Siete goles no eran necesarios

Siete goles fueron demasiados; dos, quizá tres, eran suficientes. Porque con rotaciones o sin ellas, Chile es mejor equipo que México y lleva siéndole varios años atrás. Desde que fue dirigida por Bielsa, la selección chilena se ha preocupado por mantener un camino recto en el mundo del futbol. En 2007 Bielsa trazó un plan maestro que a punto estuvo de echar a perder Claudio Borghi (1 año), pero que en 2012 recuperó Sampaoli, y desde 2016 mantiene Juan Antonio Pizzi.

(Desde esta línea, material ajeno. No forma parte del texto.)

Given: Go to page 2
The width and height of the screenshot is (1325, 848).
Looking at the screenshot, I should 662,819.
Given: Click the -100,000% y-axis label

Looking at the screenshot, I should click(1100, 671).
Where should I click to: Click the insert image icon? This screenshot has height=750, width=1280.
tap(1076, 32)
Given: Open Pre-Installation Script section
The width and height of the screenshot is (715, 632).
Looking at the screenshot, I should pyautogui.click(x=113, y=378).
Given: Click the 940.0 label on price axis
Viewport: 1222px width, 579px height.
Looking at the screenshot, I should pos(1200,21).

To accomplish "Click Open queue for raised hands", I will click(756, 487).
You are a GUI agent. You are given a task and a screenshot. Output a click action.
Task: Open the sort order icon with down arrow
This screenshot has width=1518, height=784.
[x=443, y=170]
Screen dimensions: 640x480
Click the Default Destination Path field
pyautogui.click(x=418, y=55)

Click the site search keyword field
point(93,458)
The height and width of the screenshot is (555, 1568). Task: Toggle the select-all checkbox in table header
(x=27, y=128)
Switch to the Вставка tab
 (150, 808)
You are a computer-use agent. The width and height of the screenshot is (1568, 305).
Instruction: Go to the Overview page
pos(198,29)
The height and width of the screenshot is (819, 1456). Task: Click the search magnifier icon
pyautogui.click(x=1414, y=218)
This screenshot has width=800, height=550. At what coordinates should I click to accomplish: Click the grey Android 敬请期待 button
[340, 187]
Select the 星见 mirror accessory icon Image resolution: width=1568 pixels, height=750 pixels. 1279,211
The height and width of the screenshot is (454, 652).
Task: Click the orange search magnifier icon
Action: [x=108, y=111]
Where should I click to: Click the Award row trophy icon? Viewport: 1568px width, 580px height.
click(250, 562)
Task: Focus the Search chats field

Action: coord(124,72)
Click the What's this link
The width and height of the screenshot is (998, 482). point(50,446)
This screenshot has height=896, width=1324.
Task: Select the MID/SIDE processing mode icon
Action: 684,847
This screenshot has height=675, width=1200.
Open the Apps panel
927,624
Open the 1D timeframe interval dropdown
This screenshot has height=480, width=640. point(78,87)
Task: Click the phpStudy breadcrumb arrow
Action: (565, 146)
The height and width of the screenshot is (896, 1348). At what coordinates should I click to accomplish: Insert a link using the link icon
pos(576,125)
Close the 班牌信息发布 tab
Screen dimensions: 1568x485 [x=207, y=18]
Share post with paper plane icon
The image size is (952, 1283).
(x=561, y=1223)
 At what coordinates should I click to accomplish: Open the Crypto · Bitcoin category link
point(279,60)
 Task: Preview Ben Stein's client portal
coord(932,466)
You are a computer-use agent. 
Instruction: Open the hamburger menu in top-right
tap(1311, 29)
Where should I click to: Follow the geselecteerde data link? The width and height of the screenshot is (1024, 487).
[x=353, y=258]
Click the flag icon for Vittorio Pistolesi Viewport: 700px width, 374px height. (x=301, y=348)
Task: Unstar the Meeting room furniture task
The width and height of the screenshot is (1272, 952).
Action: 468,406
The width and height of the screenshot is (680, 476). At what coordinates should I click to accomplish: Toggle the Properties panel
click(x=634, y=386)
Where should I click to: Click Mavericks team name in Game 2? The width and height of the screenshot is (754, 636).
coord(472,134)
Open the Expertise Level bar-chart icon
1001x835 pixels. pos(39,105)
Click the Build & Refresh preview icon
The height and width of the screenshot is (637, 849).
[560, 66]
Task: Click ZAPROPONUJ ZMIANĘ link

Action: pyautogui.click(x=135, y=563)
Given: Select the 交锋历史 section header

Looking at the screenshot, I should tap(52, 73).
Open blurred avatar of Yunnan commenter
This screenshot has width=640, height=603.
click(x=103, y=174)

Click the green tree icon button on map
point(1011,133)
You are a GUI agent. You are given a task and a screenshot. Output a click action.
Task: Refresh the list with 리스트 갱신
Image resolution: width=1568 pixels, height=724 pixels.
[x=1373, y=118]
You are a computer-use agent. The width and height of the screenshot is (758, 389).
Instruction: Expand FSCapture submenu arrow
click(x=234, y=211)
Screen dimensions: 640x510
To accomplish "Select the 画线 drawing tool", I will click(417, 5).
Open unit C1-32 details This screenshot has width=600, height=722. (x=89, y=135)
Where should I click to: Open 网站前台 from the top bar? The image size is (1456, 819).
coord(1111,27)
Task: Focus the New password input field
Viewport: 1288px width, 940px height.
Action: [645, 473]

Son nueve años jugando el mismo futbol, la selección chilena, campeona de América, es uno de los estilos más reconocibles del mundo: presión, recuperación, estampida y despliegue. Pocos equipos dominan con tanto aplomo, un sistema que exige tanta intensidad a jugadores tan talentosos. Cuando un cuadro como el chileno juega un partido perfecto, es difícil superarlo y muy fácil llevarse un saco de goles. Pero en México estamos acostumbrados a mirarnos el ombligo. Existe una teoría, nunca comprobada pero bien afianzada en el medio, que coloca al futbol mexicano a la altura de cualquiera. Esta teoría casi siempre es escrita con un partido margen. Y efectivamente, a un partido, México puede vencer a cualquiera. El problema viene cuando hay que mantener un nivel constante a lo largo de los años. En ese espacio donde se sacrifican torneos, se regulan campeonatos y se establecen leyes generales en función de una idea, México no ha estado dispuesto a competir. No le interesa invertir en tiempo, pretende ser campeón de lo que sea, antes que construir una base sobre la que pueda fundarse una cultura de juego. Hoy, con una derrota de siete goles en las espaldas, pretende juzgarse, otra vez, el corto plazo. Antes del partido, México no era mejor equipo que el chileno, tampoco lo será mañana, ni dentro de algunos meses. Para alcanzar un nivel competitivo hacen falta años de trabajo sobre el mismo estilo, y luego, muchos años más. Siete goles son lo de menos, un par bastaba para demostrarlo.